▶ [TASK GOAL]: Write the entries out exactly, with the final line being the one containing "Given: Switch to the Videos tab".

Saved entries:
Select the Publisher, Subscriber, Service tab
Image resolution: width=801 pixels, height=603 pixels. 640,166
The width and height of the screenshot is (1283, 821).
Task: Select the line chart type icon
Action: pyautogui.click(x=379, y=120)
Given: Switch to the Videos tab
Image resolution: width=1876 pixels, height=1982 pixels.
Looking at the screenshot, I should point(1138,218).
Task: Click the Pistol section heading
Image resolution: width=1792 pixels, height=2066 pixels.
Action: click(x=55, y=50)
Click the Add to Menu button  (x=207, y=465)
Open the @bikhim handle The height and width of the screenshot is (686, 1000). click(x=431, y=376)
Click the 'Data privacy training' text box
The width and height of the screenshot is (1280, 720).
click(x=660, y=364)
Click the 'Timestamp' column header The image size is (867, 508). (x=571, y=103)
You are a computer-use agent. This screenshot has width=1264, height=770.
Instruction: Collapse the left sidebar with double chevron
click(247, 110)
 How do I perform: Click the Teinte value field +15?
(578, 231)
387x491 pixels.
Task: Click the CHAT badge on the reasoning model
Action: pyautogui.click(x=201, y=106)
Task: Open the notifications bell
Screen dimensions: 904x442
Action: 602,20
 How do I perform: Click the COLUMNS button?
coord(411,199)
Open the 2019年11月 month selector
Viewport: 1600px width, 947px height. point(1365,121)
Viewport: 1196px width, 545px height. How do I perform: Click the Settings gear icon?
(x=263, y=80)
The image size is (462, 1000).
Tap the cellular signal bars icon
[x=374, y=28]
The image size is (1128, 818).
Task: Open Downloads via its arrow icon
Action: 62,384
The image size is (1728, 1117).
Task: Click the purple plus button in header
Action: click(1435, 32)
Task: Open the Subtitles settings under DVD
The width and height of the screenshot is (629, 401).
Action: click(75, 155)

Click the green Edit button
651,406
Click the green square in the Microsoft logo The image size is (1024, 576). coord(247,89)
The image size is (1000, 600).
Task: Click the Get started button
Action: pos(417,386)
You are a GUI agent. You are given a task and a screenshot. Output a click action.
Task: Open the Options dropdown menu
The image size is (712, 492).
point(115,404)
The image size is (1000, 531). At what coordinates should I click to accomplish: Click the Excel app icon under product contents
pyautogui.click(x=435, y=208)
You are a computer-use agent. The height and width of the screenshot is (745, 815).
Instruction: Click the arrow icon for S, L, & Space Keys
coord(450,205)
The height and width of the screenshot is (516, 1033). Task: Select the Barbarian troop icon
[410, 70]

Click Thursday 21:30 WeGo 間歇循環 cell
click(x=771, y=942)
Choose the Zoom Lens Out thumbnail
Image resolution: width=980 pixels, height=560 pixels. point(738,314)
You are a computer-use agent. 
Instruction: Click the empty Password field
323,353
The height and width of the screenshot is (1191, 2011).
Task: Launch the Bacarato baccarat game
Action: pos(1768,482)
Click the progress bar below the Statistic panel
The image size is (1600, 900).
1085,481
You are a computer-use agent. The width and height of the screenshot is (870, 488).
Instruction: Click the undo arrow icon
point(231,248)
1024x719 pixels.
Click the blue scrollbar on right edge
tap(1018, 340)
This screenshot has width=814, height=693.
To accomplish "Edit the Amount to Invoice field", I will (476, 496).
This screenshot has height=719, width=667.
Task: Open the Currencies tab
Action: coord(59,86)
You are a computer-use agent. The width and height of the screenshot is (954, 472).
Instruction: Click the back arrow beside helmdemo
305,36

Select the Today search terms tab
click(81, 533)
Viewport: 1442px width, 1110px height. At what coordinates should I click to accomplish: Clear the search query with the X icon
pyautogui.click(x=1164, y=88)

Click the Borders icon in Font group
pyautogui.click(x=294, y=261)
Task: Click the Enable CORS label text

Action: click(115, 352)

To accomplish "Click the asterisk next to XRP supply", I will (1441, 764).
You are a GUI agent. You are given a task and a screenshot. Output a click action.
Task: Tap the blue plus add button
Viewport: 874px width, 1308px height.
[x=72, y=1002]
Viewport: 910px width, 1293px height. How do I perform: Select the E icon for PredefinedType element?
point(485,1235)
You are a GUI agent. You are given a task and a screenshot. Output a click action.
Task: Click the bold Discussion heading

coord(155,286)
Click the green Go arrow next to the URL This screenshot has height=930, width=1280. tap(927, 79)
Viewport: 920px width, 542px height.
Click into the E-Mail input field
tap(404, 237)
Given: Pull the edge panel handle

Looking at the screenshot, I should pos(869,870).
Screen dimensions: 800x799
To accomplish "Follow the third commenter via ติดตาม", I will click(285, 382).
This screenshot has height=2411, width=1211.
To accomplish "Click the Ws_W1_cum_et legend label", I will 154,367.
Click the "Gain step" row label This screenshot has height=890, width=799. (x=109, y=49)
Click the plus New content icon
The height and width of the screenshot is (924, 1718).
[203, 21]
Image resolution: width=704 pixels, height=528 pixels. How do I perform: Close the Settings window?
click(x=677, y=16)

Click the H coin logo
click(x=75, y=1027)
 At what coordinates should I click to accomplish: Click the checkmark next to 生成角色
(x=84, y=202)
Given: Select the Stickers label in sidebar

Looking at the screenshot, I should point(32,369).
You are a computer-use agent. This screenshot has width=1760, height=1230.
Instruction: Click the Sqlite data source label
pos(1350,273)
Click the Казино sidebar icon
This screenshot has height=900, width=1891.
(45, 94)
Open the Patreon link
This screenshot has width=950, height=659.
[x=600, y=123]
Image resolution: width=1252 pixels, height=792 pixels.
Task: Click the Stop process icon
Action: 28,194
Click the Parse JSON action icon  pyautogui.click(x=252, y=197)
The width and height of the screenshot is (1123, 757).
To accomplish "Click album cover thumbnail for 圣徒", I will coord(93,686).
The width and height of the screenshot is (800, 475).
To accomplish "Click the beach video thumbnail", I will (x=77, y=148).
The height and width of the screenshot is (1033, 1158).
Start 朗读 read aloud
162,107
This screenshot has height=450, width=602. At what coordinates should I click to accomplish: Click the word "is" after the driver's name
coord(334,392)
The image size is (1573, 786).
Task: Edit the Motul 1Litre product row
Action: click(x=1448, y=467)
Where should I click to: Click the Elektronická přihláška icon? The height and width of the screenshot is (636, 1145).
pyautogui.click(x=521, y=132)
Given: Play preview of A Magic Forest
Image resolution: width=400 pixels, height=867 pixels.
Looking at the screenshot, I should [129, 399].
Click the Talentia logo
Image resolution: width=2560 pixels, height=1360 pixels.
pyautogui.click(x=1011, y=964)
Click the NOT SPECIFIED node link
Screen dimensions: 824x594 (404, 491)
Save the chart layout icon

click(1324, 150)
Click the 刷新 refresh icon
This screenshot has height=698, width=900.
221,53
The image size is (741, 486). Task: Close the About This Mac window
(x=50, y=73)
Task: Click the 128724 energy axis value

▶ [WRITTEN ANSWER]:
Select the Publisher, Subscriber, Service tab
Image resolution: width=801 pixels, height=603 pixels. 640,166
The width and height of the screenshot is (1283, 821).
Task: Select the line chart type icon
Action: pyautogui.click(x=379, y=120)
Given: Switch to the Videos tab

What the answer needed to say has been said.